To prove this – to myself as much as anyone else – I planned a plogging adventure last week. Plogging, which originated in Sweden but has become popular all over the planet, is a combination of trail running and litter picking.
I do a bit of unplanned plogging pretty much every time I go for a run, picking up at least one piece of plastic and binning it as I go. But last week I jumped on komoot and planned a route along a section of the Jurassic Coast in Devon, between the village of Beer and the mouth of the River Axe in Seaton. The route was close to where I live, so I was able to access it without using any motorised transport (always a good start for a purposeful adventure) and then I collected non-biodegradable rubbish from the beach and footpaths as I went.
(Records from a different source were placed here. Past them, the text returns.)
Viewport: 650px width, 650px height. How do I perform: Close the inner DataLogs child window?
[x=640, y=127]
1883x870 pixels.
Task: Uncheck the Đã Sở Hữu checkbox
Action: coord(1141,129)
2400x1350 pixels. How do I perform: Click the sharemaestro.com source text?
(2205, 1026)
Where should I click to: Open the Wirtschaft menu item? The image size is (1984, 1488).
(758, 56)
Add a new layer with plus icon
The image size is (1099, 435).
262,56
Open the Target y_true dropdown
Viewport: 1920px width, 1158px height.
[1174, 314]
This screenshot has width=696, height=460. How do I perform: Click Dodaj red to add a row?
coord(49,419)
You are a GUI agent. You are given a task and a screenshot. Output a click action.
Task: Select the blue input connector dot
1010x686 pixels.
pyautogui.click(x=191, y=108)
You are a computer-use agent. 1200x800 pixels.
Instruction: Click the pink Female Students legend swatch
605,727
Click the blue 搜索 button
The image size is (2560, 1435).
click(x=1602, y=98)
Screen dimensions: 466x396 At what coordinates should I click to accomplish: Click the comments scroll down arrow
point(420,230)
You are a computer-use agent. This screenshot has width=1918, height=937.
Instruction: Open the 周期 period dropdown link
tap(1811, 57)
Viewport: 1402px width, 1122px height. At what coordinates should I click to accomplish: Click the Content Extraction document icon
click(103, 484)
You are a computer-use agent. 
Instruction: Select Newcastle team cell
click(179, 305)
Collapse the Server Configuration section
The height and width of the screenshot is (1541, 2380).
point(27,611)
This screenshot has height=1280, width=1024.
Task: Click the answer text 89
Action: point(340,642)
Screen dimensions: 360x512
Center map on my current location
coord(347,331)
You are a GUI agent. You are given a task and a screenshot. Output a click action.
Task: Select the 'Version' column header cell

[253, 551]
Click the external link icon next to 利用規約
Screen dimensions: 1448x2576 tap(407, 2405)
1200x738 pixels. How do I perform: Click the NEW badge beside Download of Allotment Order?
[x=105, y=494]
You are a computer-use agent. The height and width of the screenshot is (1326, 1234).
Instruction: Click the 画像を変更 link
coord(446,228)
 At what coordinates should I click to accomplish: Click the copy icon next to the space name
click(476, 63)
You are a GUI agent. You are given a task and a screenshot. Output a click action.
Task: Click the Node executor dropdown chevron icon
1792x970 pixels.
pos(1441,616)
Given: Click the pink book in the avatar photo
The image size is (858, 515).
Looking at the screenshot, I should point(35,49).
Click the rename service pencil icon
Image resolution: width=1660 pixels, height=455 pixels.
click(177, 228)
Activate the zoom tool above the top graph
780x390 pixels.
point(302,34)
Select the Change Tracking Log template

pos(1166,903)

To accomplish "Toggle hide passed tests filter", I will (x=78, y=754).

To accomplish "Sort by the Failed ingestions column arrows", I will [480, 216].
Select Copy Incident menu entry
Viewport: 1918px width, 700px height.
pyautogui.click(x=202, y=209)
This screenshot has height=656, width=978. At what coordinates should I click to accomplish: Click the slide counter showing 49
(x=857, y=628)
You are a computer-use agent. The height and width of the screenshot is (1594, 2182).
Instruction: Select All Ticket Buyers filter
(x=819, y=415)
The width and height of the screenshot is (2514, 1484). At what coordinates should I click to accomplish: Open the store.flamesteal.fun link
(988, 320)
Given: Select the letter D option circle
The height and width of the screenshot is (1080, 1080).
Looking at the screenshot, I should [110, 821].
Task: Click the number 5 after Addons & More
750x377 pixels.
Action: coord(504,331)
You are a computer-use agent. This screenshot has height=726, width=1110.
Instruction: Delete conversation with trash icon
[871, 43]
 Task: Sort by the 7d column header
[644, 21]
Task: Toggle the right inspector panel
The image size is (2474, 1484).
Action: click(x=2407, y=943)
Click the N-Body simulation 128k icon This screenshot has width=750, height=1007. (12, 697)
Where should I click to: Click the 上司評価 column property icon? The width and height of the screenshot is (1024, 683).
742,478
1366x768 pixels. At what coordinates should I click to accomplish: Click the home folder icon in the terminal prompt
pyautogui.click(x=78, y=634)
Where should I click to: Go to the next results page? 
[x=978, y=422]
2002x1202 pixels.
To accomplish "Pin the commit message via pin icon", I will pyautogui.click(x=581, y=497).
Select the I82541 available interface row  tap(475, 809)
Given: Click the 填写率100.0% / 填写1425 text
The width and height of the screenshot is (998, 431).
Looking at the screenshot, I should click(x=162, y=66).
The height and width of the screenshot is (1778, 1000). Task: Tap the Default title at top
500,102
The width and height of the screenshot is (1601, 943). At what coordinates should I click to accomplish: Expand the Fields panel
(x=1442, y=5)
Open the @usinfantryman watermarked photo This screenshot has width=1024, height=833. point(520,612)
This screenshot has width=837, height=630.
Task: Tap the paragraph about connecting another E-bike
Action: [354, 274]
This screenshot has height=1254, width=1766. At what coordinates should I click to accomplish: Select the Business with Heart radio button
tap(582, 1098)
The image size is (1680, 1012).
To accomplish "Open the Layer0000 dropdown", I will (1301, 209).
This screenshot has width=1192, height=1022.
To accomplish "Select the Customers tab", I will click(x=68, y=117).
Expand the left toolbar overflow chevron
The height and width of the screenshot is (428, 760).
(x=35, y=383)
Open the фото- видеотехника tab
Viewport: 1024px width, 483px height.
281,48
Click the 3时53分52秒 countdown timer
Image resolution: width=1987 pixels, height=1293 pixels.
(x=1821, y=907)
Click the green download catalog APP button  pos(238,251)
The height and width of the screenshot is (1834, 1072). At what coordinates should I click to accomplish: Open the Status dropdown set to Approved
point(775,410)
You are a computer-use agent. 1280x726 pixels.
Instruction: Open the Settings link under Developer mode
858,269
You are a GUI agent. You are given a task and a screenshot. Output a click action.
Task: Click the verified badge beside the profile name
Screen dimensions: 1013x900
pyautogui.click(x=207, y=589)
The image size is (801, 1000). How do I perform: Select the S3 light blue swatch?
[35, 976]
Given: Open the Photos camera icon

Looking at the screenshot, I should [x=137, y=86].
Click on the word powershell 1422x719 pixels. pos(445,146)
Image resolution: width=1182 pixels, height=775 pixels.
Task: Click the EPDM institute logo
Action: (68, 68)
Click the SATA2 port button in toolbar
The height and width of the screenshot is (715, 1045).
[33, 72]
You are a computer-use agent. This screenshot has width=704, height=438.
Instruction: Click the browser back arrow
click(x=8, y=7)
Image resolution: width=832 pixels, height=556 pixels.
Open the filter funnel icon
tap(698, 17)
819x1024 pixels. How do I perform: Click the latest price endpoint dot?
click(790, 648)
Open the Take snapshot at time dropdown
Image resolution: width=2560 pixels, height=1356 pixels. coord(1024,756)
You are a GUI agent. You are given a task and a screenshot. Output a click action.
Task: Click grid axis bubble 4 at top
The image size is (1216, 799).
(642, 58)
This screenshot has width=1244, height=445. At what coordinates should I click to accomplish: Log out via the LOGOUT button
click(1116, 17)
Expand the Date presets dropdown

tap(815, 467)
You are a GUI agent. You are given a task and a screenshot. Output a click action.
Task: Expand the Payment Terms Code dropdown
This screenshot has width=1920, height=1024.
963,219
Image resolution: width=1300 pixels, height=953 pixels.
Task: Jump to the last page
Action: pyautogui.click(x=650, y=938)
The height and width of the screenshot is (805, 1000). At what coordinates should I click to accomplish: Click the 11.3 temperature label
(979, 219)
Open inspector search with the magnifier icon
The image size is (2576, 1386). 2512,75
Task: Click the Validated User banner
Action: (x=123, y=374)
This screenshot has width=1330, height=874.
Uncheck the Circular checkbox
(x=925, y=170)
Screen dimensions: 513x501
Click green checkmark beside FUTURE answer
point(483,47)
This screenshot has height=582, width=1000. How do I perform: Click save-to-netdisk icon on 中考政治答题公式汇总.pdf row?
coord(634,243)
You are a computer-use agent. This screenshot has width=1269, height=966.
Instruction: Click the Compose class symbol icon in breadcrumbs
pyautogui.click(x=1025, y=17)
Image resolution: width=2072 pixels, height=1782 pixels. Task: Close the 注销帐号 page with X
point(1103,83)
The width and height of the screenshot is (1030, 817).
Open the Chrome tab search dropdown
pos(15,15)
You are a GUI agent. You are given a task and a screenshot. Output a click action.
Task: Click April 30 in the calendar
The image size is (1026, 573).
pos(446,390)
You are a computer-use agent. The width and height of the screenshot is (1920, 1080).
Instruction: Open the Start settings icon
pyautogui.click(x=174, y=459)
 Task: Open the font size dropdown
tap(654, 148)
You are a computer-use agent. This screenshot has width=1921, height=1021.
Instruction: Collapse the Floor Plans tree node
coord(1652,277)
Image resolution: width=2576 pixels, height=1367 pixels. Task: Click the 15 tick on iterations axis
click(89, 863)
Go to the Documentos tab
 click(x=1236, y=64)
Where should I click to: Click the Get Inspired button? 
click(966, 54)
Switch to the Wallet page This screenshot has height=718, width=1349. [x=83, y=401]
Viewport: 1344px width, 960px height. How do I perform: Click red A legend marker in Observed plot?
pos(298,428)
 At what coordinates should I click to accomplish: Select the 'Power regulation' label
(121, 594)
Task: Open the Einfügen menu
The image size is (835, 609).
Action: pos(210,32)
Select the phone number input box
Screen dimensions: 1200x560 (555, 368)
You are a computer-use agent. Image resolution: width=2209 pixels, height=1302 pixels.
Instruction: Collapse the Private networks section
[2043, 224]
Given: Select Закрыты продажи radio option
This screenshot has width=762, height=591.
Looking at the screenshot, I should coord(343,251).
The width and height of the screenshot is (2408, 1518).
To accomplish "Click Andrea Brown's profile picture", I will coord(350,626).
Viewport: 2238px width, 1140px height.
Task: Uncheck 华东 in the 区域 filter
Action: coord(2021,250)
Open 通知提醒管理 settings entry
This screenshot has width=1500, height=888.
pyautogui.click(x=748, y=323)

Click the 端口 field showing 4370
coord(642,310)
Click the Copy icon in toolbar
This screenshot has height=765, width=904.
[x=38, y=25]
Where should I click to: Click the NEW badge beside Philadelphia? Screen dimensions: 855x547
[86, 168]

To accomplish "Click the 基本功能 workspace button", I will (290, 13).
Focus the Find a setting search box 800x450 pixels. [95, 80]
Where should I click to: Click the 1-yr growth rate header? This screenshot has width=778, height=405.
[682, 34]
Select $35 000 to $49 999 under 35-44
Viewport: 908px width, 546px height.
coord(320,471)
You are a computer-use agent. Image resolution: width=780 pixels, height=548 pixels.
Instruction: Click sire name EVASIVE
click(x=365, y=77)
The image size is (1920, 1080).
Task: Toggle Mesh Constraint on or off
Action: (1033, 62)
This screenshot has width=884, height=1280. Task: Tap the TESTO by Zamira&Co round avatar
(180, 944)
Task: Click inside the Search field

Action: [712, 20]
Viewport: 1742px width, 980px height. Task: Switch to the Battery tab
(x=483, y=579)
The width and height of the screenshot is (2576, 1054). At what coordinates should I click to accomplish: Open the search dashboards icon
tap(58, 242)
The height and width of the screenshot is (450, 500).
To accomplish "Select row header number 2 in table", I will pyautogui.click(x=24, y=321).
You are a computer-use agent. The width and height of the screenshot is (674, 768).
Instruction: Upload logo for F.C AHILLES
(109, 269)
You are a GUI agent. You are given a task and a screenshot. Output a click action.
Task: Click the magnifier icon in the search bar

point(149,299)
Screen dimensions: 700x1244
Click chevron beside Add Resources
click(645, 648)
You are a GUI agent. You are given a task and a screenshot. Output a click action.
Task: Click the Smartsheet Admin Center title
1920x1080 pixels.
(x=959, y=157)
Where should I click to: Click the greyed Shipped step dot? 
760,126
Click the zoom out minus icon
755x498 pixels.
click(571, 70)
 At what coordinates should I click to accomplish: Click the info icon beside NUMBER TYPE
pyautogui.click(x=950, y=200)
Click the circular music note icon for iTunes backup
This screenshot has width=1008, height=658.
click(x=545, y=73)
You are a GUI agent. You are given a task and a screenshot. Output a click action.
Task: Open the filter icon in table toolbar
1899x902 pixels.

To enable me to gather more trash than I can usually, I wore a waistbelt with a chalk bag that I normally use for rock climbing, which worked really well, especially when I found a load of discarded fishing line covered in super-sharp barbed hooks that I would not have fancied carrying in my bare hands while clambering over rocks.
I ended up with a full bag of beachcombed trash and a couple of handfuls of larger items, like metal cans and plastic bottles, which I was able to deposit in a recycling bin at the end of the beach. Even my dog Rosie joined in, collecting a couple of old broken tennis balls along the way, which we eventually consigned to the bin (much to her disappointment).
I enjoyed a great 10km run along a World Heritage-listed shoreline, and got the benefit of an extra buzz that came from the knowledge we had left the place in a better state than we’d found it. I shared my purposeful adventure on komoot, and I’m busy planning the next one. So that’s my story – what’s yours?